From the first line to the last, copy the material exactly.

Material shown —
§

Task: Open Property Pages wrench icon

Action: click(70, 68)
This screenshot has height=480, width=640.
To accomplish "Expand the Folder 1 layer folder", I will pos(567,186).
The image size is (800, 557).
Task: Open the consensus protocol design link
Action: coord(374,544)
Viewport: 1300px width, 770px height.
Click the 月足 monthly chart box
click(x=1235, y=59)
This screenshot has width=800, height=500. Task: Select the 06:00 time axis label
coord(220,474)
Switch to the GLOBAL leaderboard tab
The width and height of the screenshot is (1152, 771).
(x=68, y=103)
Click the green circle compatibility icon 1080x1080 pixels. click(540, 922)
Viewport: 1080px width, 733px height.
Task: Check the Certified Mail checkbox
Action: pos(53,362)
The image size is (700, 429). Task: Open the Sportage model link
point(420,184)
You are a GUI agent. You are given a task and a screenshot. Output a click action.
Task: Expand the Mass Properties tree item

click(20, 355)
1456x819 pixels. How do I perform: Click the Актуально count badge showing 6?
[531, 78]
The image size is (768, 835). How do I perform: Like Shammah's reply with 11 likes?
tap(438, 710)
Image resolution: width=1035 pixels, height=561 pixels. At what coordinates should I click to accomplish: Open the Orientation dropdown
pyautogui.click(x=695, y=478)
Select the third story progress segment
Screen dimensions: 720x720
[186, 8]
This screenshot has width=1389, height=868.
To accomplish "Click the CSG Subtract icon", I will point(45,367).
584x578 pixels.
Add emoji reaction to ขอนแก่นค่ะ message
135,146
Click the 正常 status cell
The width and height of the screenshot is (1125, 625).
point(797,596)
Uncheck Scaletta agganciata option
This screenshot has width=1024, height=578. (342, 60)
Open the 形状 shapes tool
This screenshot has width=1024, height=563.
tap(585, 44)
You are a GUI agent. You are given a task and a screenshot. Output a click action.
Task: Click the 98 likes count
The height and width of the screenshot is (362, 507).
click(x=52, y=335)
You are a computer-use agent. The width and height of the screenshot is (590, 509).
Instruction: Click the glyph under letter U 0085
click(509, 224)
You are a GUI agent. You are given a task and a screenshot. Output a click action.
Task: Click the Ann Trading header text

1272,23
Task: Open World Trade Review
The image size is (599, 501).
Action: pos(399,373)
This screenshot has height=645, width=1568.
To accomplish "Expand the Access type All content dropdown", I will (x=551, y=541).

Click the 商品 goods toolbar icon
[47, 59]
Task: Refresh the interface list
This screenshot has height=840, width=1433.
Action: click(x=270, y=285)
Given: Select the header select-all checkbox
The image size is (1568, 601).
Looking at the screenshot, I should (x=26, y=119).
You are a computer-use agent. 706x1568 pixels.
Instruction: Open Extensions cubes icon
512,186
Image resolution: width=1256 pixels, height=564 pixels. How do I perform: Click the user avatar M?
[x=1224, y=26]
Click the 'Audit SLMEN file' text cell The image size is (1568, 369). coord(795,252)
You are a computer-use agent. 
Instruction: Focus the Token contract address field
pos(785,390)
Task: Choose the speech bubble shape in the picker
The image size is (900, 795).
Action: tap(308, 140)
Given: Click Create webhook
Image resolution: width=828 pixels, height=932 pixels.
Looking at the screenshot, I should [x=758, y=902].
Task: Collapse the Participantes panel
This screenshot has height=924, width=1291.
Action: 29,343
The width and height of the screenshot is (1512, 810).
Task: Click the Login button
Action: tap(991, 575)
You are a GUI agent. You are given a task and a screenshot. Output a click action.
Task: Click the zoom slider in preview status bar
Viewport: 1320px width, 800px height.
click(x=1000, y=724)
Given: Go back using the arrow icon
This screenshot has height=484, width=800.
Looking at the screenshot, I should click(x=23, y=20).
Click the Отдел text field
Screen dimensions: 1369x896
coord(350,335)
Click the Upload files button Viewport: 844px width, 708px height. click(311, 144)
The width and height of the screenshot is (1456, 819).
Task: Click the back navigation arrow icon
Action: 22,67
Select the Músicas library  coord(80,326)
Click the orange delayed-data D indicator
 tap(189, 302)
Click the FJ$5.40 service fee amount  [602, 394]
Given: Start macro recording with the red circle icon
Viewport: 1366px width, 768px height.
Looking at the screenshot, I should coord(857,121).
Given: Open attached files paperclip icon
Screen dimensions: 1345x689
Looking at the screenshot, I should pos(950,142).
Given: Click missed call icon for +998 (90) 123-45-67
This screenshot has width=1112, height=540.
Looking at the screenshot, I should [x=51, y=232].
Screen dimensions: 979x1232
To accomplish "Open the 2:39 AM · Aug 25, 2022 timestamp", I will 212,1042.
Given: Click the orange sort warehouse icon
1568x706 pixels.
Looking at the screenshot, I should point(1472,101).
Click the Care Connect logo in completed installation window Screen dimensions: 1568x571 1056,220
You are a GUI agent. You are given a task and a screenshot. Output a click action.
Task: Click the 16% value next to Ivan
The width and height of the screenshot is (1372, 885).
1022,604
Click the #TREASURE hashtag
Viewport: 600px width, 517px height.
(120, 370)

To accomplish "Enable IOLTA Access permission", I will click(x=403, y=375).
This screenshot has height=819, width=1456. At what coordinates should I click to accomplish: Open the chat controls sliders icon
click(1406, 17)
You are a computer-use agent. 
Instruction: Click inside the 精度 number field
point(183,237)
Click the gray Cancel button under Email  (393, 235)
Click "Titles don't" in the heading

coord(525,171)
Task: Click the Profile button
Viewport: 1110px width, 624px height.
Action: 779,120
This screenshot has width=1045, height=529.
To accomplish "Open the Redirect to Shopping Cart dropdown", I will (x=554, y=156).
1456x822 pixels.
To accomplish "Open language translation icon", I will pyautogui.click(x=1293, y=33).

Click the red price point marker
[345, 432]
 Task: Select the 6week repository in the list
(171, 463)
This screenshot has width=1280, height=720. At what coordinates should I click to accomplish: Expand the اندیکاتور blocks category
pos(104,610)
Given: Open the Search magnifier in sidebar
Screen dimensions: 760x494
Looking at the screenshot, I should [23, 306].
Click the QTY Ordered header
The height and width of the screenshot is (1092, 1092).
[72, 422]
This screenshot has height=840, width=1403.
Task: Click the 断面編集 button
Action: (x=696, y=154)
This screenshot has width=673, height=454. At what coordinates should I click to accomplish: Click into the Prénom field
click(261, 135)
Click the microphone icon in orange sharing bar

§

Task output —
Task: Open Property Pages wrench icon

Action: click(70, 68)
This screenshot has height=480, width=640.
To accomplish "Expand the Folder 1 layer folder", I will pos(567,186).
The image size is (800, 557).
Task: Open the consensus protocol design link
Action: coord(374,544)
Viewport: 1300px width, 770px height.
Click the 月足 monthly chart box
click(x=1235, y=59)
This screenshot has width=800, height=500. Task: Select the 06:00 time axis label
coord(220,474)
Switch to the GLOBAL leaderboard tab
The width and height of the screenshot is (1152, 771).
(x=68, y=103)
Click the green circle compatibility icon 1080x1080 pixels. click(540, 922)
Viewport: 1080px width, 733px height.
Task: Check the Certified Mail checkbox
Action: pos(53,362)
The image size is (700, 429). Task: Open the Sportage model link
point(420,184)
You are a GUI agent. You are given a task and a screenshot. Output a click action.
Task: Expand the Mass Properties tree item

click(20, 355)
1456x819 pixels. How do I perform: Click the Актуально count badge showing 6?
[531, 78]
The image size is (768, 835). How do I perform: Like Shammah's reply with 11 likes?
tap(438, 710)
Image resolution: width=1035 pixels, height=561 pixels. At what coordinates should I click to accomplish: Open the Orientation dropdown
pyautogui.click(x=695, y=478)
Select the third story progress segment
Screen dimensions: 720x720
[186, 8]
This screenshot has width=1389, height=868.
To accomplish "Click the CSG Subtract icon", I will point(45,367).
584x578 pixels.
Add emoji reaction to ขอนแก่นค่ะ message
135,146
Click the 正常 status cell
The width and height of the screenshot is (1125, 625).
point(797,596)
Uncheck Scaletta agganciata option
This screenshot has width=1024, height=578. (342, 60)
Open the 形状 shapes tool
This screenshot has width=1024, height=563.
tap(585, 44)
You are a GUI agent. You are given a task and a screenshot. Output a click action.
Task: Click the 98 likes count
The height and width of the screenshot is (362, 507).
click(x=52, y=335)
You are a computer-use agent. The width and height of the screenshot is (590, 509).
Instruction: Click the glyph under letter U 0085
click(509, 224)
You are a GUI agent. You are given a task and a screenshot. Output a click action.
Task: Click the Ann Trading header text

1272,23
Task: Open World Trade Review
The image size is (599, 501).
Action: pos(399,373)
This screenshot has height=645, width=1568.
To accomplish "Expand the Access type All content dropdown", I will (x=551, y=541).

Click the 商品 goods toolbar icon
[47, 59]
Task: Refresh the interface list
This screenshot has height=840, width=1433.
Action: click(x=270, y=285)
Given: Select the header select-all checkbox
The image size is (1568, 601).
Looking at the screenshot, I should (x=26, y=119).
You are a computer-use agent. 706x1568 pixels.
Instruction: Open Extensions cubes icon
512,186
Image resolution: width=1256 pixels, height=564 pixels. How do I perform: Click the user avatar M?
[x=1224, y=26]
Click the 'Audit SLMEN file' text cell The image size is (1568, 369). coord(795,252)
You are a computer-use agent. 
Instruction: Focus the Token contract address field
pos(785,390)
Task: Choose the speech bubble shape in the picker
The image size is (900, 795).
Action: tap(308, 140)
Given: Click Create webhook
Image resolution: width=828 pixels, height=932 pixels.
Looking at the screenshot, I should [x=758, y=902].
Task: Collapse the Participantes panel
This screenshot has height=924, width=1291.
Action: 29,343
The width and height of the screenshot is (1512, 810).
Task: Click the Login button
Action: tap(991, 575)
You are a GUI agent. You are given a task and a screenshot. Output a click action.
Task: Click the zoom slider in preview status bar
Viewport: 1320px width, 800px height.
click(x=1000, y=724)
Given: Go back using the arrow icon
This screenshot has height=484, width=800.
Looking at the screenshot, I should click(x=23, y=20).
Click the Отдел text field
Screen dimensions: 1369x896
coord(350,335)
Click the Upload files button Viewport: 844px width, 708px height. click(311, 144)
The width and height of the screenshot is (1456, 819).
Task: Click the back navigation arrow icon
Action: 22,67
Select the Músicas library  coord(80,326)
Click the orange delayed-data D indicator
 tap(189, 302)
Click the FJ$5.40 service fee amount  [602, 394]
Given: Start macro recording with the red circle icon
Viewport: 1366px width, 768px height.
Looking at the screenshot, I should coord(857,121).
Given: Open attached files paperclip icon
Screen dimensions: 1345x689
Looking at the screenshot, I should pos(950,142).
Given: Click missed call icon for +998 (90) 123-45-67
This screenshot has width=1112, height=540.
Looking at the screenshot, I should [x=51, y=232].
Screen dimensions: 979x1232
To accomplish "Open the 2:39 AM · Aug 25, 2022 timestamp", I will 212,1042.
Given: Click the orange sort warehouse icon
1568x706 pixels.
Looking at the screenshot, I should point(1472,101).
Click the Care Connect logo in completed installation window Screen dimensions: 1568x571 1056,220
You are a GUI agent. You are given a task and a screenshot. Output a click action.
Task: Click the 16% value next to Ivan
The width and height of the screenshot is (1372, 885).
1022,604
Click the #TREASURE hashtag
Viewport: 600px width, 517px height.
(120, 370)

To accomplish "Enable IOLTA Access permission", I will click(x=403, y=375).
This screenshot has height=819, width=1456. At what coordinates should I click to accomplish: Open the chat controls sliders icon
click(1406, 17)
You are a computer-use agent. 
Instruction: Click inside the 精度 number field
point(183,237)
Click the gray Cancel button under Email  (393, 235)
Click "Titles don't" in the heading

coord(525,171)
Task: Click the Profile button
Viewport: 1110px width, 624px height.
Action: 779,120
This screenshot has width=1045, height=529.
To accomplish "Open the Redirect to Shopping Cart dropdown", I will (x=554, y=156).
1456x822 pixels.
To accomplish "Open language translation icon", I will pyautogui.click(x=1293, y=33).

Click the red price point marker
[345, 432]
 Task: Select the 6week repository in the list
(171, 463)
This screenshot has width=1280, height=720. At what coordinates should I click to accomplish: Expand the اندیکاتور blocks category
pos(104,610)
Given: Open the Search magnifier in sidebar
Screen dimensions: 760x494
Looking at the screenshot, I should [23, 306].
Click the QTY Ordered header
The height and width of the screenshot is (1092, 1092).
[72, 422]
This screenshot has height=840, width=1403.
Task: Click the 断面編集 button
Action: (x=696, y=154)
This screenshot has width=673, height=454. At what coordinates should I click to accomplish: Click into the Prénom field
click(261, 135)
Click the microphone icon in orange sharing bar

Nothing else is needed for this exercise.